Dans le paradigme déterministe, le système de socialisation mondiale voudrait que toute civilisation n’existe qu’à travers les théories du système capitaliste à travers sa composante dominant (le néolibéralisme) ou dans une moindre mesure sa composante « récessive » (le néo- marxisme ou l’alter mondialisme). Alors que dans la perspective systémique, on aurait pu percevoir dans le système de socialisation mondiale la capacité de reconnaître en chaque civilisation une composante de la diversité universelle. Malheureusement, les discours et réflexions dans les mass médias du monde s’inscrivent presque tous dans le paradigme déterministe qui permet à certains de reconnaître aux animaux leurs animalités et de refuser aux humains leur humanité (Claude Levis Strauss est bien mort). Ce paradigme permet :
- de fermer les yeux sur les noyades de milliers de jeunes africains dans le méditerranées,
- de créer de groupes (Al qaida, DAESH), de les utiliser et ensuite de leur déclarer la guerre,
- de lancer des bombes et des drones sur des milliers de civils et d’évoquer des dégâts collatéraux,
- d’embarquer les pays qualifiés de pauvres dans des OMD et ODD irréalisables,
- de les demander de se faire classer dans des Doing business hypothétiques,
- de demander à tout le monde de légaliser l’homosexualité,
- de tenir des rencontres improductives sur les effets négatifs du système de production capitaliste sur l’environnement biophysique et social,
-
- etc.

C’est dans ce contexte qu’il faut comprendre la décision de maintenir vaille que vaille la COP 21 pour obtenir un soit- disant contraignant accord que seuls les pays pauvres tenteront de respecter. De combien d’années un pays comme le Sénégal a besoin, avec son niveau de consommation énergétique actuel, pour produire la même quantité de gaz à effet de serre qui sera fourni par cette guerre ? Fondamentalement, le système néo-libéral est basé sur la fructification du capital à travers la consommation énergétique. Pourtant une énergie n’est propre que le période précédant la découverte de ses effets et impacts négatifs sur l’environnement. Alors, tous ces forums sur l’environnement sont destinés plus à renforcer le système dominant de socialisation néolibérale.

Un système qui s’arroge le droit d’une part de limiter les sources d’énergie des pays pauvres et d’autre part de déterminer l’appartenance ou non d’une communauté humaine à l’humanité.

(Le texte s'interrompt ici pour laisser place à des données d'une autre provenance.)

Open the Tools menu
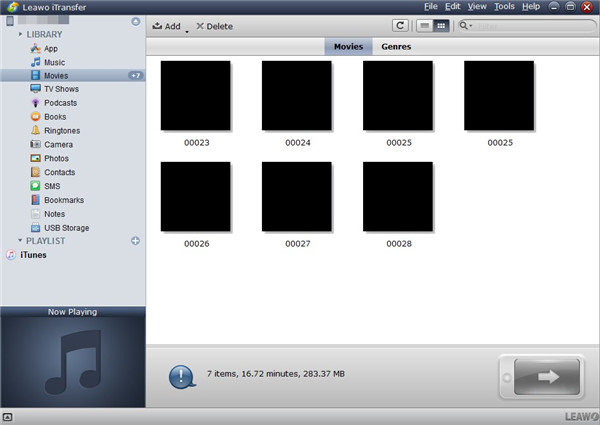The height and width of the screenshot is (425, 600). click(504, 7)
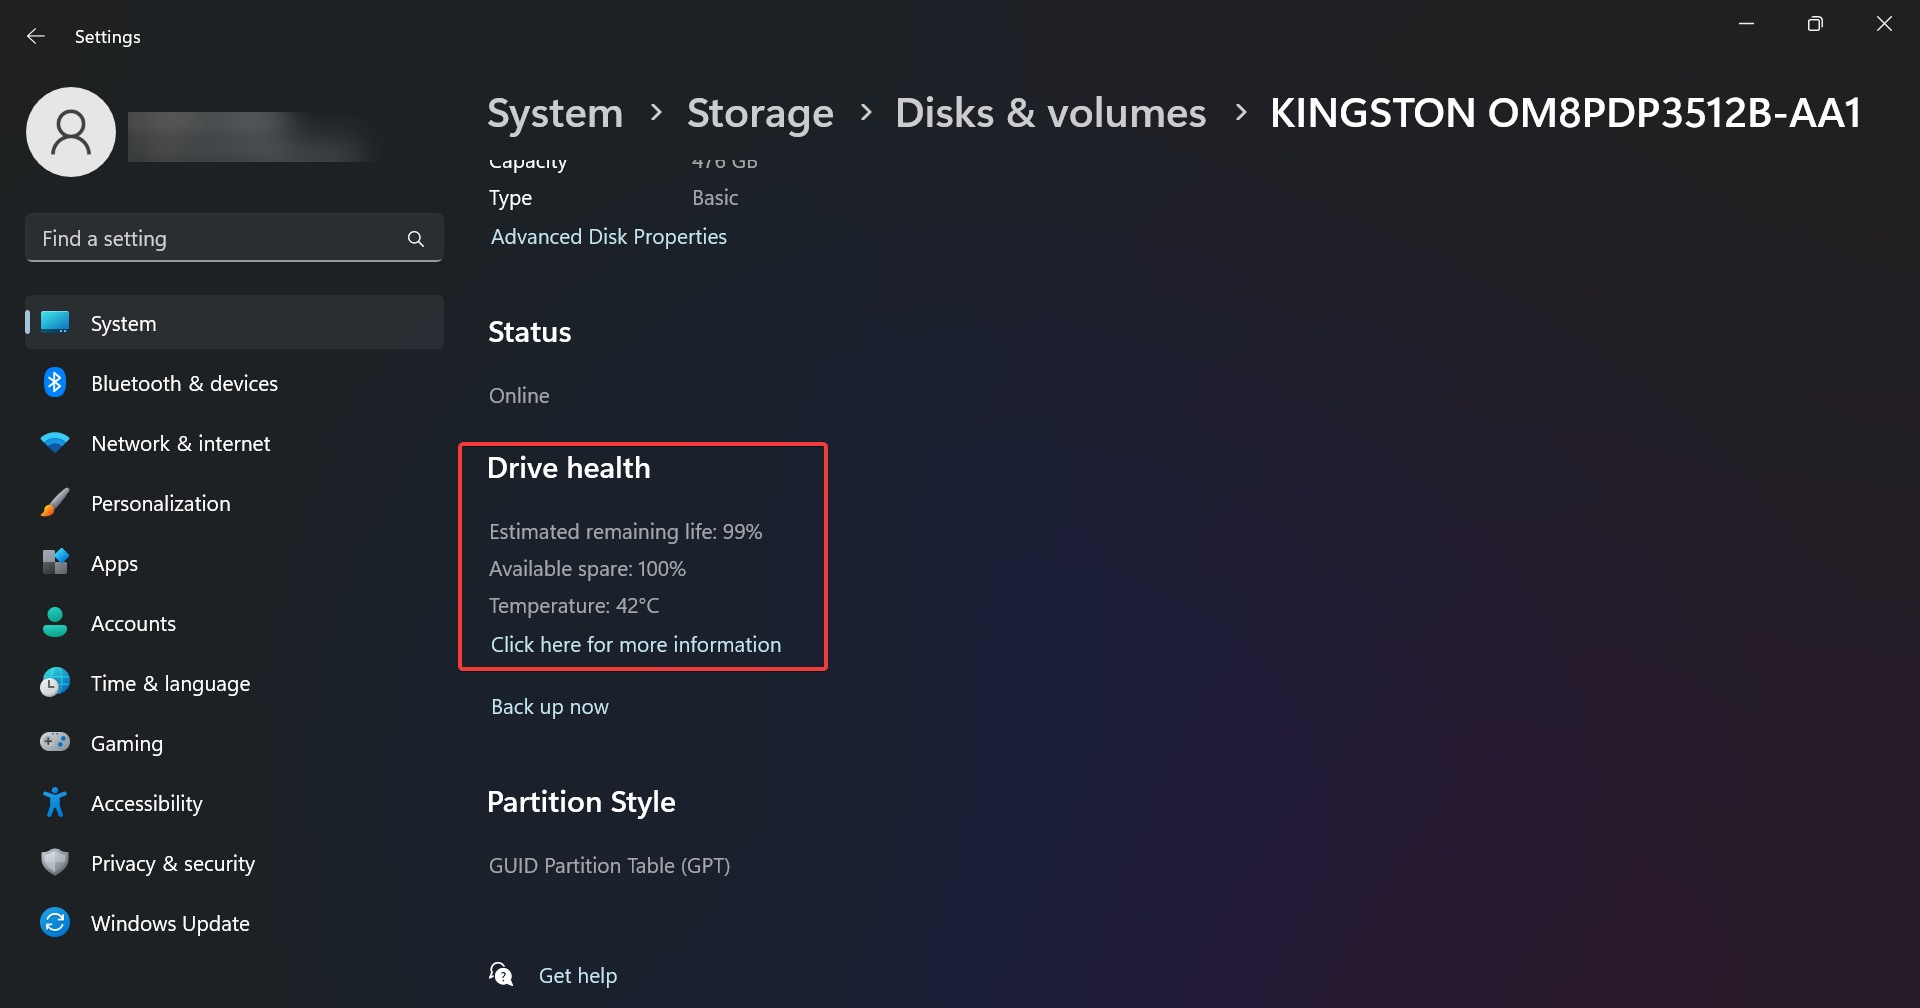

Et l’on se pose la question de savoir le rôle véritable de l’UNESCO dans le monde. Doit- elle seulement se contenter de classer des sites ou bien de parler de diversité culturelle ? Ne devrait-elle pas protester vigoureusement contre un système de socialisation qui s’arroge le droit de définir qui est humain ou pas ? Sauf si, elle est –elle-même un instrument de ceux qui savent « vaincre sans avoir raison ».

Vous avez certainement compris que notre propos n’est pas de défendre un tueur d’être humain quel que soit sa raison. En août dernier, nous avons-nous même eu la trouille de notre vie quand une dizaine de barbus nous ont rejoints dans un vol Casablanca- Nouakchott. Néanmoins, nous pensons que chaque être humain fait partie de l’humanité et doit être traité comme tel quel que soit sa rationalité. La seule civilisation qui vaille est celle qui peut reconnaitre à l’autre, non pas « un barbare » ni « un mécréant », mais un semblable. La grande question serait alors de savoir si les dirigeants du monde actuel sont à la hauteur de leur mission.

Le cas échéant, ils travailleront plus pour la prévention durable que pour le « tout sécuritaire » car le risque zéro ne pourrait exister. Ce travail préventif est difficile et nécessite une approche moins guerrière. Mais, surtout, il ne pourra se faire si les dirigeants de pays pauvres comme le nôtre, au lieu de construire un véritable leadership (comme l’avaient initié Sankara, Lumumba, etc.) se positionnent en suivistes, répétiteurs ou échos des dirigeants occidentaux dans les sommets du système onusien ou bretton- woodien.